Selected text ::
::::::::::

May 6th, 2008 by Jeff Lanctot
I’ve recently listened to and participated in several conversations regarding the evolving role of the ad agency. Most marketers and agency types seem to agree that a radical change is necessary. I agree, but I think that change is going to be a harder one to make than many realize.

For many agencies, incremental change feels comfortable. It tacitly acknowledges the greatness of days gone by. It politely suggests that they can get even better. It gently nudges the business forward. The leisurely and familiar pace with which agencies change is also the very thing that threatens their future.

The most effective agencies must live squarely at the intersection of marketing and technology. They should be sprinting to that intersection. Not just digital agencies, but all agencies. As all media becomes digital, any agency that doesn’t view itself as a technology company should commence reflecting fondly on the good ol’ days. The road ahead is likely to be significantly less fulfilling.

::::::::::

Exercise :: Condense the paragraph of the essay on ad agencies that begins "For many agencies, incremental change feels comfortable" into a short bulleted list that keeps its main points.

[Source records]
::::::::::

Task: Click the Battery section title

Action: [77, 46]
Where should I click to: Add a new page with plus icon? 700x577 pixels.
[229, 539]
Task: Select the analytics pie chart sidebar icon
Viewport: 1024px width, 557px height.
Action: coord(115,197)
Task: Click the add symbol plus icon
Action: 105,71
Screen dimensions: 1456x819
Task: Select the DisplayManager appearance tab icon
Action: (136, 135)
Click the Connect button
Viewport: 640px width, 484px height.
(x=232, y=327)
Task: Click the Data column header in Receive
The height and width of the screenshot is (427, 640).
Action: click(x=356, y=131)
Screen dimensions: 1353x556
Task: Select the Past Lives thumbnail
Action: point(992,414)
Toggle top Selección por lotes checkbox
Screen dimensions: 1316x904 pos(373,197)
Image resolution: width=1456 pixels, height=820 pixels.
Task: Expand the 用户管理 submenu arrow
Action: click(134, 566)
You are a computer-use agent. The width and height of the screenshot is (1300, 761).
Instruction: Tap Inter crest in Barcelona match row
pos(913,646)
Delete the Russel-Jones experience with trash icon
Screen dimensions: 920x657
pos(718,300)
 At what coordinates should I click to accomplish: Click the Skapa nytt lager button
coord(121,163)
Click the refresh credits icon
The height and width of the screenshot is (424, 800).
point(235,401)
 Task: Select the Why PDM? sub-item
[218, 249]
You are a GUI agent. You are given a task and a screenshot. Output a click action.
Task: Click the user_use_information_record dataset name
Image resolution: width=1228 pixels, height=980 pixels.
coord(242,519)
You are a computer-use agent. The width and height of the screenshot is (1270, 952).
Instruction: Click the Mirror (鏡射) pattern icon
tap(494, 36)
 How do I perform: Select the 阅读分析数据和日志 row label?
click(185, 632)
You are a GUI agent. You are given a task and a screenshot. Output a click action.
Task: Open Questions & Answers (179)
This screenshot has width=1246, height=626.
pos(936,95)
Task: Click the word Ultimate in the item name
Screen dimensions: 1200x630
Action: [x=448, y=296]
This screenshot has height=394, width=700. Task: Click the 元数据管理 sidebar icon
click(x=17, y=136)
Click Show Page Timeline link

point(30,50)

::::::::::

Output ::
- Many agencies are comfortable with incremental change.
- Such change quietly honors past greatness, suggests agencies can improve further, and gently moves the business forward.
- The slow, familiar pace at which agencies change is the very thing that threatens their future.